Sex toys come in countless shapes and sizes, from vibrators to cock rings to butt plugs. Ranging from routine to daring, there are many ways to gradually introduce toys into bed. Before breaking out the toy box and showing off your favorite goodies, talk to your partner. Share a want that involves toys – and there’s nothing wrong with breaking the ice with a movie scene or a magazine article – and gauge the waters. Not all partners will want to add to the process of getting lucky, but many will be open to trying something new. If you bring it up when you’re not in the heat of the moment, your partner will have time to consider the idea rather than feeling pressure to acquiesce.
Not a toy fan? Consider outfits or costumes instead. Lingerie or sexy getups that inspire role-playing can have the same effectiveness, taking a regular routine and turning the spice level up.
Prioritize Your Partner
If you want better sex, it’s important to understand that the road goes both ways. What’s good for you isn’t always your partner’s preference and vice versa. As such, consider what your partner wants in-depth before starting your usual sack routine.

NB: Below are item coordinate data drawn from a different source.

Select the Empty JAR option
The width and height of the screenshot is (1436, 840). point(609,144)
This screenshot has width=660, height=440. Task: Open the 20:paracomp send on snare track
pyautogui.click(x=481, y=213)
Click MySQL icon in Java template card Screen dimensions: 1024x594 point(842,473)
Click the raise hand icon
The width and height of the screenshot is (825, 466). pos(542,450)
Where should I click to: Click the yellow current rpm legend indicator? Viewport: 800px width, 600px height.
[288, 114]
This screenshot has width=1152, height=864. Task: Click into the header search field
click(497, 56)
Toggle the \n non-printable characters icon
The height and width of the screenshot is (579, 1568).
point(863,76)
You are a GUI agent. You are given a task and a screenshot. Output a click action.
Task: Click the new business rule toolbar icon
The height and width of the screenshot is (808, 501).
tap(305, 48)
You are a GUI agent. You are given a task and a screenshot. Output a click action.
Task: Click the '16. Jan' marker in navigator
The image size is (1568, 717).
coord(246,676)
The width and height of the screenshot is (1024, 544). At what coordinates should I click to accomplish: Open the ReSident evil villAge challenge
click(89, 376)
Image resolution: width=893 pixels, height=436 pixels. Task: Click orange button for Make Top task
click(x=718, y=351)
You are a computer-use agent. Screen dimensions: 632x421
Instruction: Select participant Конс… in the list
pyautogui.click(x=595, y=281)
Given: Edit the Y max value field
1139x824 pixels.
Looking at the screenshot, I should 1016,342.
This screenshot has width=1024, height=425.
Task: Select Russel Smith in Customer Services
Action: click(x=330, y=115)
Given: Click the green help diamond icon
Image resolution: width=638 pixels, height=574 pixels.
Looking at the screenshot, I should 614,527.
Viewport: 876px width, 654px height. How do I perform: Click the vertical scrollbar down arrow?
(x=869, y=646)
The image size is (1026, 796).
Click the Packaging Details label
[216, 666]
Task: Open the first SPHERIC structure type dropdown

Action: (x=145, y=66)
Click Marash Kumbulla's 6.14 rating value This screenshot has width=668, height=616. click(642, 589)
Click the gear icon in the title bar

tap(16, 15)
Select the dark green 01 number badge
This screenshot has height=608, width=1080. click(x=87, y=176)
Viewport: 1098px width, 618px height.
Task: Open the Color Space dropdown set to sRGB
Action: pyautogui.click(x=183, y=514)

It can be frustrating to feel as though your needs aren’t being met, but it’s important to understand that your partner is likely feeling the same way. So, the next time you hop into bed, consider making your partner the priority. Choose positions or activities you know are fan favorites, put more effort in foreplay if necessary, and make sure they’re where they need to be to have a good time. When everyone enjoys themselves, it’s easier to find those deep-seated turn-ons again in the future.
Communication should be a part of this process, as the concept needs to go both ways. If you plan to pamper, make sure your partner knows that this is what you’re thinking about. Putting the focus on your partner’s pleasure and failing to see reciprocation can make things worse, not better.
Sex doesn’t exist in a vacuum. It’s a messy, wonderful part of life, but the part of life aspect can’t be understated. Sometimes, circumstances just aren’t conducive to significant amounts of sex. Stress at work can kill libido, while bringing a new child home can turn life upside down. There are so many things that can play a part, from dealing with an ill parent to feeling the pressure in school, that it’s always important to keep outside circumstances in mind.
If you suspect that circumstances happening outside of the sheets are causing issues, don’t be afraid to say so – particularly if you have voiced concerns in the past. It’s not always easy for individuals to admit that they’ve hit a sexual stumbling block, so starting the conversation rather than waiting for answers can lead to quicker resolutions. It’s also important to be honest with yourself. If you’re failing to find the energy to act on urges or you’re dealing with complex issues that are clouding your day-to-day drives, there may be changes to consider on your end.
In some cases, a lack of libido can be an actual medical issue. Things like the wrong birth control or low testosterone can influence desire – but these are problems that can be fixed. When all else fails, seeing the doc may be the best way to get answers.
Regardless of what’s troubling your sex life, there are often ways to isolate the issue, get to the root of the problem, open up a line of communication, and take the steps necessary to improve your sex life overall. From adding a little extra playtime to your repertoire to bringing the romance back, a better time in bed is within your reach.